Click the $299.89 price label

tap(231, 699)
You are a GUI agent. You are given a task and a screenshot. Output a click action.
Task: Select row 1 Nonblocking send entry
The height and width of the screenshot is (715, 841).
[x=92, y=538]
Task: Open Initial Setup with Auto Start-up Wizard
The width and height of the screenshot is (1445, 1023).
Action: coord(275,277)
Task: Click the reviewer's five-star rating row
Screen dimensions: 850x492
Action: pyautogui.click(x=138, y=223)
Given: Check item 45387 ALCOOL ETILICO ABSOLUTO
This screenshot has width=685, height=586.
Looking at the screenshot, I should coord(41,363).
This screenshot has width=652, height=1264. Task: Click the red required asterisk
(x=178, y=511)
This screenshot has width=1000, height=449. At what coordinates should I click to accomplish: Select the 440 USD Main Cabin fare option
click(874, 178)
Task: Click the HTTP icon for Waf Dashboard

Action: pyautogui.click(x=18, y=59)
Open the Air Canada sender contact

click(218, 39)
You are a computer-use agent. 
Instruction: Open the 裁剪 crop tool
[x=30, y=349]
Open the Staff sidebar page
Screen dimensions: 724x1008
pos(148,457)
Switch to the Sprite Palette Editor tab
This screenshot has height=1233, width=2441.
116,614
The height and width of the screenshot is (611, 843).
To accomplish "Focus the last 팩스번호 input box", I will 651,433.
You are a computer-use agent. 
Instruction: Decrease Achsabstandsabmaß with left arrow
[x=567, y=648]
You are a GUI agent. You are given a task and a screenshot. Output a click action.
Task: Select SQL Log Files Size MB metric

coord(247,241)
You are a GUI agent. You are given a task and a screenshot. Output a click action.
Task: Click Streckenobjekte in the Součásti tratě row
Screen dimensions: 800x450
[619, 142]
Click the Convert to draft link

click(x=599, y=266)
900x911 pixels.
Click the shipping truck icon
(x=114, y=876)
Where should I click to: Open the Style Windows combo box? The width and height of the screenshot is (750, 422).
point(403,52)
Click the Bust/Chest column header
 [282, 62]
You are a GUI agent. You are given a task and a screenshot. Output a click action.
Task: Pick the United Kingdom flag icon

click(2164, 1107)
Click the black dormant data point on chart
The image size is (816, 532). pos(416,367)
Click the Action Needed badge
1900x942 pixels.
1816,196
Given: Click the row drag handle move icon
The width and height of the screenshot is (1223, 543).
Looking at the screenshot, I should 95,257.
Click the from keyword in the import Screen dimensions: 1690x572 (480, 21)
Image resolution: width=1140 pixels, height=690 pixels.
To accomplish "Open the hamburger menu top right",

WHAT YOU HAVE TO DO: Please reproduce the records above word for word, starting at their first line and ending with the line that contains "click(x=599, y=266)".

PROBLEM SOLUTION:
Click the $299.89 price label

tap(231, 699)
You are a GUI agent. You are given a task and a screenshot. Output a click action.
Task: Select row 1 Nonblocking send entry
The height and width of the screenshot is (715, 841).
[x=92, y=538]
Task: Open Initial Setup with Auto Start-up Wizard
The width and height of the screenshot is (1445, 1023).
Action: coord(275,277)
Task: Click the reviewer's five-star rating row
Screen dimensions: 850x492
Action: pyautogui.click(x=138, y=223)
Given: Check item 45387 ALCOOL ETILICO ABSOLUTO
This screenshot has width=685, height=586.
Looking at the screenshot, I should coord(41,363).
This screenshot has width=652, height=1264. Task: Click the red required asterisk
(x=178, y=511)
This screenshot has width=1000, height=449. At what coordinates should I click to accomplish: Select the 440 USD Main Cabin fare option
click(874, 178)
Task: Click the HTTP icon for Waf Dashboard

Action: pyautogui.click(x=18, y=59)
Open the Air Canada sender contact

click(218, 39)
You are a computer-use agent. 
Instruction: Open the 裁剪 crop tool
[x=30, y=349]
Open the Staff sidebar page
Screen dimensions: 724x1008
pos(148,457)
Switch to the Sprite Palette Editor tab
This screenshot has height=1233, width=2441.
116,614
The height and width of the screenshot is (611, 843).
To accomplish "Focus the last 팩스번호 input box", I will 651,433.
You are a computer-use agent. 
Instruction: Decrease Achsabstandsabmaß with left arrow
[x=567, y=648]
You are a GUI agent. You are given a task and a screenshot. Output a click action.
Task: Select SQL Log Files Size MB metric

coord(247,241)
You are a GUI agent. You are given a task and a screenshot. Output a click action.
Task: Click Streckenobjekte in the Součásti tratě row
Screen dimensions: 800x450
[619, 142]
Click the Convert to draft link

click(x=599, y=266)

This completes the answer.